-- Material shown follows --
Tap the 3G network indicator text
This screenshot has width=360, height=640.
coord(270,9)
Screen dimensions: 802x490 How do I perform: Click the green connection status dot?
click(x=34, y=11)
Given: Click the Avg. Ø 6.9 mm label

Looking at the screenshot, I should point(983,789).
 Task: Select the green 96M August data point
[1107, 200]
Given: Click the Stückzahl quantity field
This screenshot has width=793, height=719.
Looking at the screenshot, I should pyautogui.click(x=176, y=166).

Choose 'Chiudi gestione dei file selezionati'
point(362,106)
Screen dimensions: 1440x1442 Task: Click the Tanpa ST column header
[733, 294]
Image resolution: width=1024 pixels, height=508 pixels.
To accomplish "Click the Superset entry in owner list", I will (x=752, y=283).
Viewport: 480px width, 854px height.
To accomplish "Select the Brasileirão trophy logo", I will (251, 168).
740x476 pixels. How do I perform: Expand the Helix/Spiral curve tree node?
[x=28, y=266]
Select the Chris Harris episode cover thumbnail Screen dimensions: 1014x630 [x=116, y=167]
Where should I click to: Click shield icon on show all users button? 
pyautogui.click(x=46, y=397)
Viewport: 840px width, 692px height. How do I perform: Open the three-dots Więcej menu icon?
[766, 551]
-- Material shown concluded --
Work task -> Every entry in the data should be returned exactly.

Solved exercise ->
Tap the 3G network indicator text
This screenshot has width=360, height=640.
coord(270,9)
Screen dimensions: 802x490 How do I perform: Click the green connection status dot?
click(x=34, y=11)
Given: Click the Avg. Ø 6.9 mm label

Looking at the screenshot, I should point(983,789).
 Task: Select the green 96M August data point
[1107, 200]
Given: Click the Stückzahl quantity field
This screenshot has width=793, height=719.
Looking at the screenshot, I should pyautogui.click(x=176, y=166).

Choose 'Chiudi gestione dei file selezionati'
point(362,106)
Screen dimensions: 1440x1442 Task: Click the Tanpa ST column header
[733, 294]
Image resolution: width=1024 pixels, height=508 pixels.
To accomplish "Click the Superset entry in owner list", I will (x=752, y=283).
Viewport: 480px width, 854px height.
To accomplish "Select the Brasileirão trophy logo", I will (251, 168).
740x476 pixels. How do I perform: Expand the Helix/Spiral curve tree node?
[x=28, y=266]
Select the Chris Harris episode cover thumbnail Screen dimensions: 1014x630 [x=116, y=167]
Where should I click to: Click shield icon on show all users button? 
pyautogui.click(x=46, y=397)
Viewport: 840px width, 692px height. How do I perform: Open the three-dots Więcej menu icon?
[766, 551]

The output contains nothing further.